Most people come to Norway for the fjords, and go you should, but the high country of central Norway is an equally extraordinary place. It’s home to what is easily the finest mountain scenery in northern Europe, unrivalled hiking, high-thrills white-water rafting and two of Norway’s most appealing towns.
Røros could just be Norway’s most charming village, a fact acknowledged by Unesco, which inscribed this centuries-old mining town of timber houses and turf-roofed cottages on its World Heritage list. Further south, Lillehammer may belong to a more modern era but after hosting the 1994 Winter Olympics it has drawn a steady stream of visitors hoping for some Olympic magic of their own in the Olympic museum, ski jump and the Olympic bobsled run; its pretty lakeside setting and Maihaugen, Norway’s best folk museum, also have strong appeal.
If stave churches capture the fairy-tale magic of Norway for you, there are two fine examples at tranquil Ringebu and Lom; the latter is also a crossroads town for some of Norway’s most scenic drives and rides, including the breathtaking Sognefjellet Road, which runs over the mountains and deep down into fjord country.

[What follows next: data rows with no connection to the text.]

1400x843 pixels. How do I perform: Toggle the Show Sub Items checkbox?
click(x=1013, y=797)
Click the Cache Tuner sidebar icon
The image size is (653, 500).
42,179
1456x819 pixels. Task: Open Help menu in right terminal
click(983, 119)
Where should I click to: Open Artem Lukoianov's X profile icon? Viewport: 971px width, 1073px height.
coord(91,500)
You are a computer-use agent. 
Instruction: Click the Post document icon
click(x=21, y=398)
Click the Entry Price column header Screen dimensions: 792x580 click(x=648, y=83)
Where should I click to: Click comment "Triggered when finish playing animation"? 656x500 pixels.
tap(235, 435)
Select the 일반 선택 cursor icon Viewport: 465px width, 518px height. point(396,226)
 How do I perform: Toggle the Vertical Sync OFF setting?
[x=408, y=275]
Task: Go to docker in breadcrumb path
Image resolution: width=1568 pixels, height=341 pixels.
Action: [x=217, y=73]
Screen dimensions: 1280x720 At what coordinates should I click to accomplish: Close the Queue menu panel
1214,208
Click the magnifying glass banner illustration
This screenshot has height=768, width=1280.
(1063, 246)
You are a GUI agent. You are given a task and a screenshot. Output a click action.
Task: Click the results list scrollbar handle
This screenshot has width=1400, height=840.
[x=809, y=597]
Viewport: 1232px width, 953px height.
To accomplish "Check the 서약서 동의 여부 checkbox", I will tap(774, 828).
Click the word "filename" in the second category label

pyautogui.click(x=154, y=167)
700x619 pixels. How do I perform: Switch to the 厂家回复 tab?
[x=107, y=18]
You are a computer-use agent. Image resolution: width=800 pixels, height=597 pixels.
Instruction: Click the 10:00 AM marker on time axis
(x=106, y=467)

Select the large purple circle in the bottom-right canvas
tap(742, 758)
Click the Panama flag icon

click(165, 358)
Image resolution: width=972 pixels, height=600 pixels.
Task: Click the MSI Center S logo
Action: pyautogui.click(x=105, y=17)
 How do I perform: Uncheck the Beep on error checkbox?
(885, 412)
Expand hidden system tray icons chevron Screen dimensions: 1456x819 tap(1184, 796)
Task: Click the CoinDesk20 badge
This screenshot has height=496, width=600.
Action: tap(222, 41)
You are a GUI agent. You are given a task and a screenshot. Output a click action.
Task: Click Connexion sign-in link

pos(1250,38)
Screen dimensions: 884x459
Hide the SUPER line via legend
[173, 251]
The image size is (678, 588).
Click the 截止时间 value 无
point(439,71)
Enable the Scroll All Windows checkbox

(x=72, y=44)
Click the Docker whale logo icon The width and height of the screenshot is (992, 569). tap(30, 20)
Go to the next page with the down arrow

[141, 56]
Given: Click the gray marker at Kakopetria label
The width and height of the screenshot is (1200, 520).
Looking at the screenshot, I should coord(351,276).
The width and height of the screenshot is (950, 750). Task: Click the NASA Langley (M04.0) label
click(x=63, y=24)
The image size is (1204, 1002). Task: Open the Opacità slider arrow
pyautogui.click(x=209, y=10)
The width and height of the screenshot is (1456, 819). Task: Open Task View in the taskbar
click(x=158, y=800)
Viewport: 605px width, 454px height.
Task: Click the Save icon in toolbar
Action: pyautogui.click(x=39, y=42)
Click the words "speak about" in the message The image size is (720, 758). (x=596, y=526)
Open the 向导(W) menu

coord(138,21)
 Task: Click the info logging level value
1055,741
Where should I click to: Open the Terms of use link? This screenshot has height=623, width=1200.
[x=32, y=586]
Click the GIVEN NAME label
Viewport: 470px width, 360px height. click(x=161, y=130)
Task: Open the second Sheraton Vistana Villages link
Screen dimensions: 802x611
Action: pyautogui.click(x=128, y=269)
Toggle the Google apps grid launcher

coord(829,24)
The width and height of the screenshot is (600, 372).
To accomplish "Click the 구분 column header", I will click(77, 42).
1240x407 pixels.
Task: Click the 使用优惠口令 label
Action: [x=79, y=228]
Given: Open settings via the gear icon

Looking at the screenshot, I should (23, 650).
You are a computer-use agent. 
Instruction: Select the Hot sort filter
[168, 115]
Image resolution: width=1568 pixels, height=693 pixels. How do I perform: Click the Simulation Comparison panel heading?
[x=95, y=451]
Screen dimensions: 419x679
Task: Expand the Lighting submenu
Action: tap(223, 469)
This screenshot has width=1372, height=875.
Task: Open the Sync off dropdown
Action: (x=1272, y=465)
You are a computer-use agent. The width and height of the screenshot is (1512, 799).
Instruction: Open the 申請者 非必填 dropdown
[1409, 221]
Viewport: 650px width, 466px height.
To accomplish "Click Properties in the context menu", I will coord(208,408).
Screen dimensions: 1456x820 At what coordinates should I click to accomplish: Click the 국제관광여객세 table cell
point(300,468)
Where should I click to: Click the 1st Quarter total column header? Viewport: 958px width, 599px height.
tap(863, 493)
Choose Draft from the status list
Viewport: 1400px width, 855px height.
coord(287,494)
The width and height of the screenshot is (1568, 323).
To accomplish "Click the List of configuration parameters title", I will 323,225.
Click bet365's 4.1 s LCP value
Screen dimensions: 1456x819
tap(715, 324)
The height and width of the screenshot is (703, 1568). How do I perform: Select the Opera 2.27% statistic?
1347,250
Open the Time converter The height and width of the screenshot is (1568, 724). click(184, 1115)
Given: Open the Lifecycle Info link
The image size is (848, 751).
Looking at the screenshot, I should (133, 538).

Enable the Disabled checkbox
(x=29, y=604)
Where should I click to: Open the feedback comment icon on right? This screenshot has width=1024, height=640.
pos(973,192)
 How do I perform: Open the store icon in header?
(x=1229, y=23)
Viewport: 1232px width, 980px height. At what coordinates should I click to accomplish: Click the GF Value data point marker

Connecting these sites are quiet back roads and challenging hiking trails that lead through some of Norway’s most rewarding national parks – Rondane, Dovrefjell-Sunndalsfjella, Jotunheimen and the desolately beautiful Hardangervidda, which drops suddenly within sight of the fjords. Within the parks’ boundaries you may find wild reindeer, musk ox and elk. Oppdal and, particularly, Sjoa are two important centres for white-water rafting.